New research suggests just 90 companies are responsible for 63 percent of all greenhouse gas emissions from 1751 to 2010—most of them public companies producing oil, gas, or coal.
90 Companies Produce Two-Thirds of Global Carbon Emissions
(L-R) Christiana Figueres, executive secretary of the United Nations Framework Convention on Climate Change, United Nations Secretary General Ban Ki-moon and Polish Prime Minister Donald Tusk at the United Nations Climate Change Conference, in Warsaw, Poland, Nov. 19. (JANEK SKARZYNSKI/AFP/Getty Images)
Catherine Yang
11/21/2013
Updated:
11/21/2013

New research suggests just 90 companies are responsible for 63 percent of all greenhouse gas emissions from 1751 to 2010—most of them public companies producing oil, gas, or coal.

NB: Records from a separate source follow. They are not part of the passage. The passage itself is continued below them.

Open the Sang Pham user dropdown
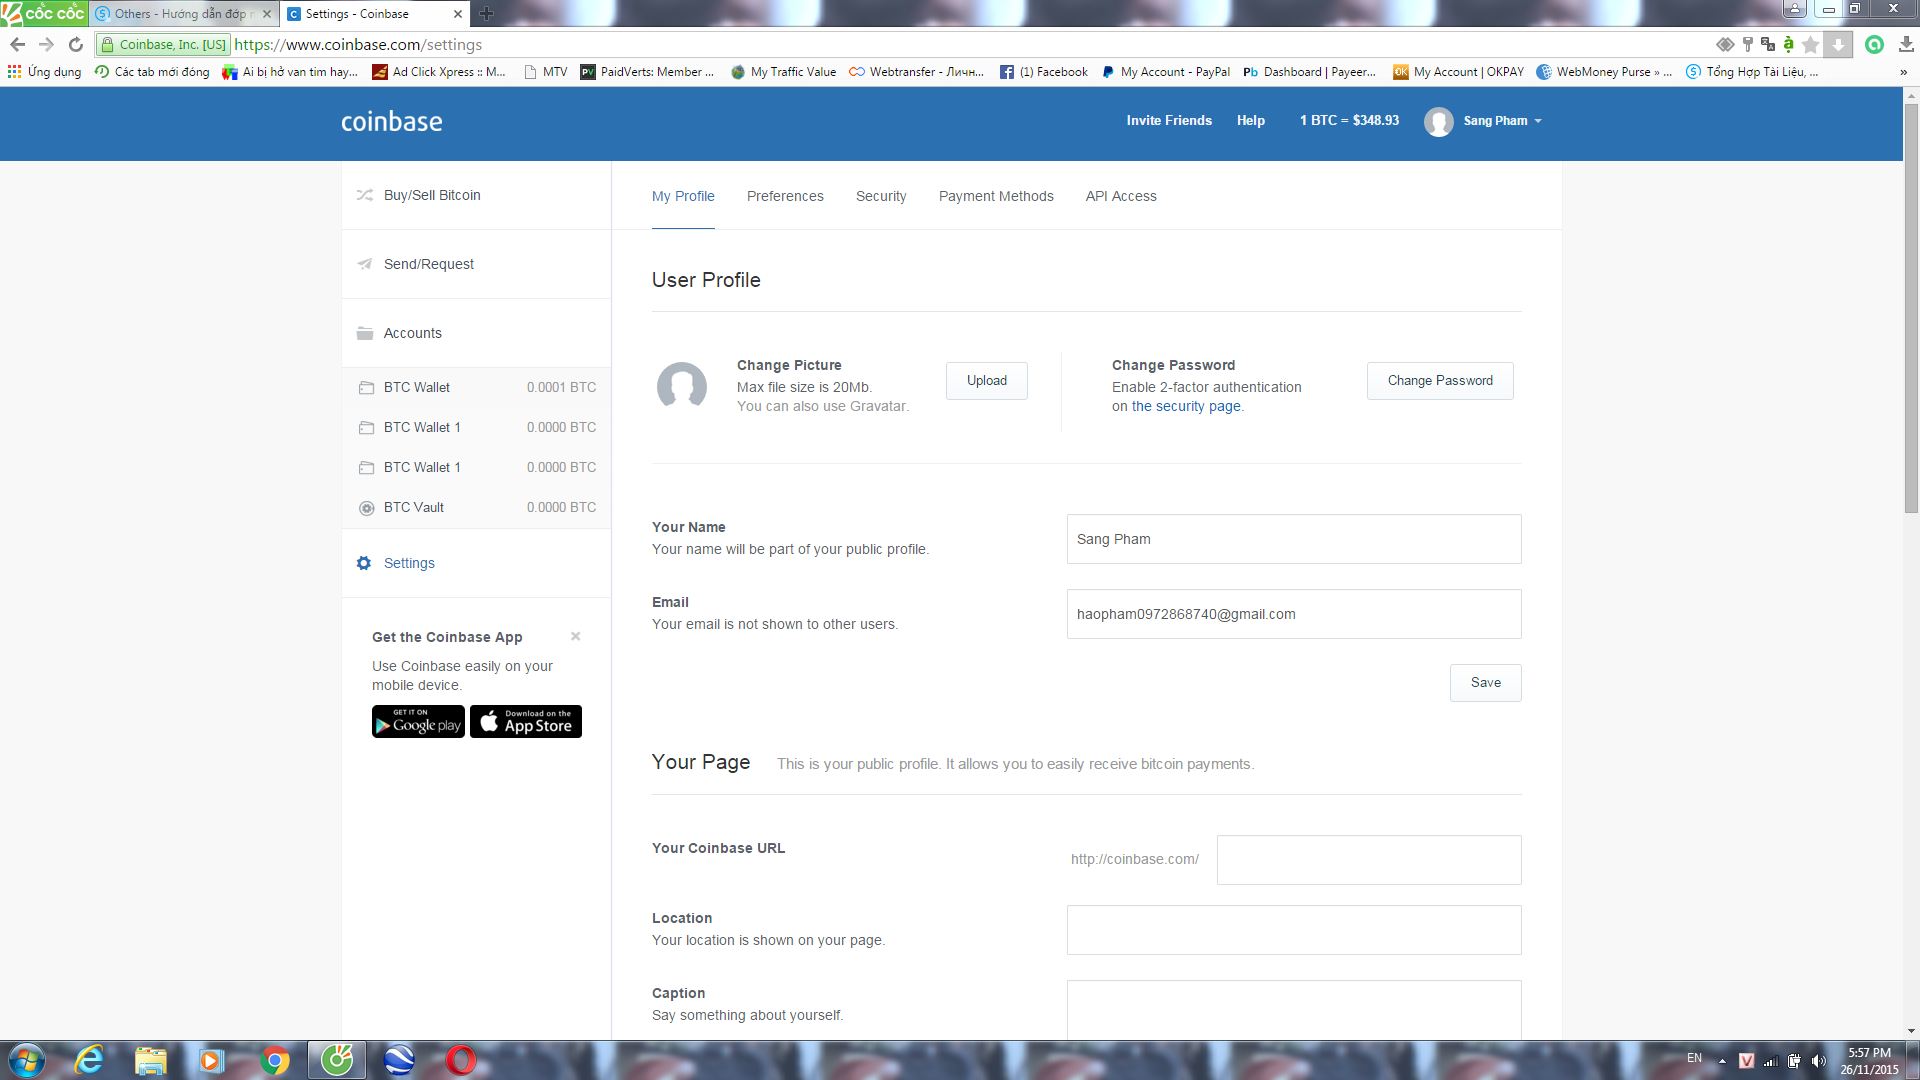1920x1080 pixels. tap(1496, 121)
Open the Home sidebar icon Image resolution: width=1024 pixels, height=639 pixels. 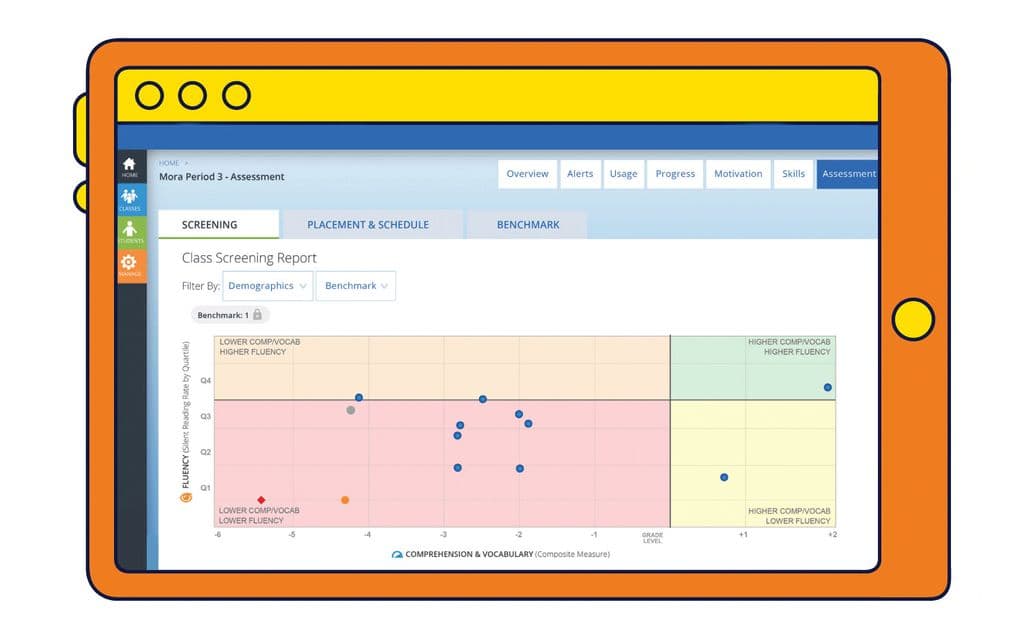click(130, 167)
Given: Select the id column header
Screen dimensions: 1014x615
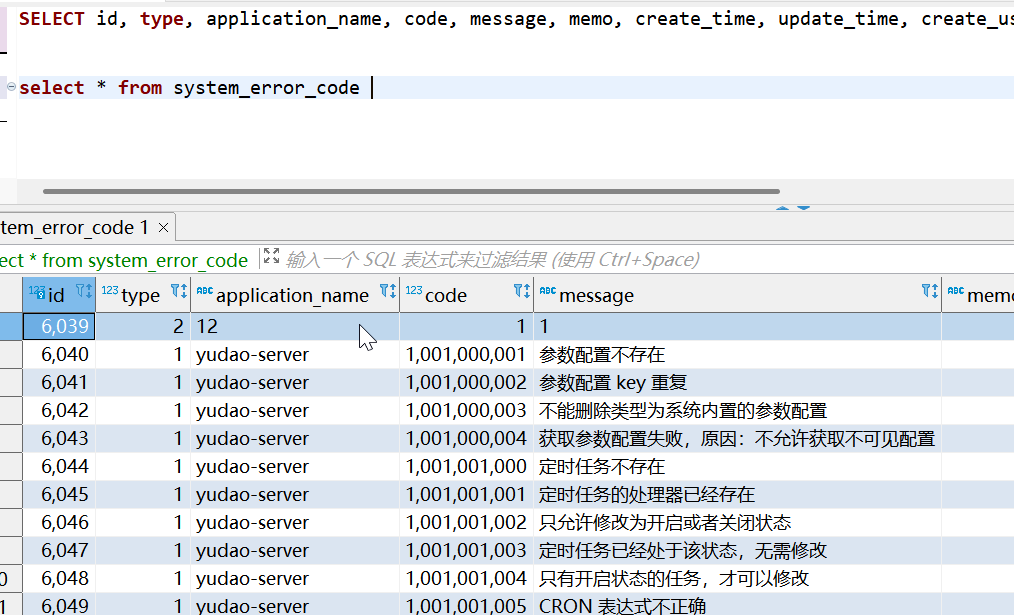Looking at the screenshot, I should [x=56, y=295].
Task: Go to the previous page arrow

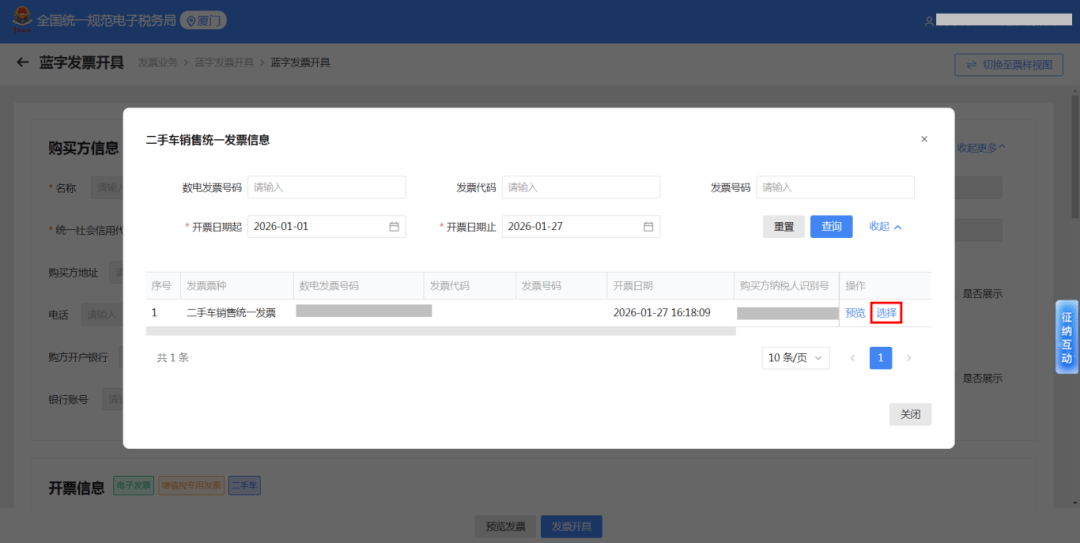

The report, published in the journal Climatic Change, says nine are government-run coal producers, 31 are state-owned, and 50 are investor-owned companies. The list includes big names like Chevron Corp., Exxon Mobil Corp., Royal Dutch Shell Plc., British Coal Corp.

“There are thousands of oil, gas, and coal producers in the world,” said the report author Richard Heede at the Climate Accountability Institute in Colorado. “But the decisionmakers, the CEOs, or the ministers of coal and oil if you narrow it down to just one person, they could all fit on a Greyhound bus or two.”

Half of the total estimated emissions were produced in the last 25 years, according to the report, well after greenhouse gas emissions were linked to climate change.

Researchers Call for Policy Change

A handful of other studies have recently been published. Oxford University climate scientist Myles Allen’s study, published Thursday, says reducing carbon emissions is more urgent than previously thought. 

“I am hoping this message is getting through,” climate scientist Allen told NBC News. “I am worried it may not.”

Another recent report by the Intergovernmental Panel on Climate Change revealed in September the world has already emitted more than half the carbon maximally possible to contain warming at 3.6 degrees Fahrenheit. 

The reports come as the United Nations is meeting in Warsaw for its convention on climate change—an ongoing discussion since 1992. 

The goal of the convention is to come to an agreement for emission reductions to be signed in Paris 2015 and to go into effect 2020. The meetings began Nov. 11 and will continue through Nov. 22.

Green groups walked out Thursday in protest and frustration with the lack of progress and ambition in negotiations.

Hoda Baraka of 350.org discussed the walkout with RTCC (Responding to Climate Change) at the convention, saying the lobbyists have made it “flagrantly obvious” the discussion would go nowhere. “The fossil fuel industry could very well be said to be the hosts [of the convention],” Baraka said.